That said, while "a lot" of people would object to a desktop PC working this way, maybe some wouldn't. There does seem to be a level of frustration with users (typically Windows PC owners) installing malware, and this isn't the first time someone has proposed giving up and taking the power and authority out of their hands. What's interesting, though, is when you cross the line going down to a certain size (Apple's tablet being the new threshold) it's no longer just an idea, but is actually happening.
Imagine if desktop PCs had evolved like the handheld ones are. Pretty sad. And pretty scary to think that the phone/gameconsole mindset still might infect the desktop. Why can't the next Mac come with IOS or the next Dell come with Windows Phone 7 or the next whitebox x86 come with Android -- and "brick" if the user tries to install something that doesn't suck? Throw in lock-in subsidies from ISPs, and people might actually buy 'em, and then desktop developers who want access to the widest market, might find themselves having to kiss the ass of the repository maintainers (a.k.a. "app store"), not be allowed to write competing apps, etc. This kind of shit would have totally prevented a lot of tech that we all take for granted today. Lame.
Re:I'm not as bothered as I should be (Score:4, Interesting)
All those years of bitching about Windows and saying "This isn't normal!" and being right. At some undefinable point, the bizarre alien weirdness became old enough and accepted enough to pass as "normal." The facts changed underneath me.
Damn you, AC, for pointing that out. Another little part of me just died. Fuck you. Fuck you with a chainsaw, for being right.
[Deep breath] Ok, so Windows is [choke] ..
Nnn..
Nnnnn..
Fuck you.
Windows is nnnn
Fuck.
Windows is normal.
It's normal, like how dog shit sometimes appearing in the back hall of the house is normal, now that I've had this puppy for 8 months.
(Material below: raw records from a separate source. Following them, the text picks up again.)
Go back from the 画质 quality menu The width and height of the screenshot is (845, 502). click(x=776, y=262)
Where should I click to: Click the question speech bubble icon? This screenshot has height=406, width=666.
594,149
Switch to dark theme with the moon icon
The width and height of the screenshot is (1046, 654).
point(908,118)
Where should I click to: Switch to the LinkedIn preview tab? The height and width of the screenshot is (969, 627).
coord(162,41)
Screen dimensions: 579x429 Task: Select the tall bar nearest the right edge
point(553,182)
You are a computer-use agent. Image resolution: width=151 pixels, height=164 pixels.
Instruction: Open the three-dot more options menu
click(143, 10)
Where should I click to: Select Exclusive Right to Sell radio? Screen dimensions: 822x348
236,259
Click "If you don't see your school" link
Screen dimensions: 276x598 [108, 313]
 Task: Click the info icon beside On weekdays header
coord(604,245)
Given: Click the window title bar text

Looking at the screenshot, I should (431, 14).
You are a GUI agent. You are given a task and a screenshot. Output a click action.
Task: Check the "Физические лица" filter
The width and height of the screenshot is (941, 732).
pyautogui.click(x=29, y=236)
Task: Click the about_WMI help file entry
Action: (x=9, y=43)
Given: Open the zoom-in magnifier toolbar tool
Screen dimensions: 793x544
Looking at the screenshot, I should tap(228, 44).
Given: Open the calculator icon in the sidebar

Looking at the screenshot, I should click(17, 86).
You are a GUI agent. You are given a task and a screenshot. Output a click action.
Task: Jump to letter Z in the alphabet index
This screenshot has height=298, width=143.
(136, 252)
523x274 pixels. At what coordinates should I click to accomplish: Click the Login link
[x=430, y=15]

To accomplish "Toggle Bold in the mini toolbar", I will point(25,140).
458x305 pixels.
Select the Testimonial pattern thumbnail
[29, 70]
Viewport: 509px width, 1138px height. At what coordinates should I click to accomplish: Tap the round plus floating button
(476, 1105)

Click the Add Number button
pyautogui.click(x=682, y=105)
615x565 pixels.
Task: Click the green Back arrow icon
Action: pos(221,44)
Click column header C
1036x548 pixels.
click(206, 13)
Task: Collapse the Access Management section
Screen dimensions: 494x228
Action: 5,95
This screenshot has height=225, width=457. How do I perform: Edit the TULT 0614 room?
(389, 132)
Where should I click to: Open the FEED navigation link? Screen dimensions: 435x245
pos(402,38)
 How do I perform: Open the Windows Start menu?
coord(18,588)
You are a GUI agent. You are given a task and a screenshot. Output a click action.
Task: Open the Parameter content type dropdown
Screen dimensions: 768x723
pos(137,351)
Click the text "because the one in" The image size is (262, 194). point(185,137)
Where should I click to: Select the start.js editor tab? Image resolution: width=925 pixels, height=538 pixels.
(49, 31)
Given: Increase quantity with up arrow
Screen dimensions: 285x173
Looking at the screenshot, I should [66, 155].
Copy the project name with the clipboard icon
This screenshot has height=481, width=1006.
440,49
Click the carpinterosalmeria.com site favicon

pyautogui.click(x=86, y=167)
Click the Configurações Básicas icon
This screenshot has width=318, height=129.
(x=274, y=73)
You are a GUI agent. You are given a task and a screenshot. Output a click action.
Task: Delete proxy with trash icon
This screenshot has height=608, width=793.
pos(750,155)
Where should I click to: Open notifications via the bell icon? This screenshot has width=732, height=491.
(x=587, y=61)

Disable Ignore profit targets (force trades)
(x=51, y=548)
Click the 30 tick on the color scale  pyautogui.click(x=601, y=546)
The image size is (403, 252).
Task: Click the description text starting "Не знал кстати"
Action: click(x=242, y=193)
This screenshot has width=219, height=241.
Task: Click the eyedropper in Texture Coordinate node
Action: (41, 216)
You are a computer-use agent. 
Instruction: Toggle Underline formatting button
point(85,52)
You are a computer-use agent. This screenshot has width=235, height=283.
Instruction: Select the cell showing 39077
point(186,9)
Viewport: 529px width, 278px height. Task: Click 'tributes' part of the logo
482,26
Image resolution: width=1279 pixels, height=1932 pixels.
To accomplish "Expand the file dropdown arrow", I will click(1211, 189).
It wasn't normal and then, one day, it was normal. Ok, I get it. You bastard. AC, did I mention "fuck you?" I just wanna make sure we're clear on this: fuck you for implying Windows is normal and being right. Probably right. Right under protest. Fuck you.)
So .. if that OS is that way (you know what I mean), even so: Windows users have the option of not installing (or removing if preloaded) AV software, don't they? Isn't the owner still ultimately empowered to take on the job of cleaning up their malware?
(I'm still in shock. Tomorrow we might have to fight about the N word applying to that OS. I gotta gather my wits here. If someone wants to step in and explain how that AC just tricked me, go for it,)
So they sell it, make a buck, then take it? (Score:3, Insightful)
I always thought selling me something then taking it back was theft.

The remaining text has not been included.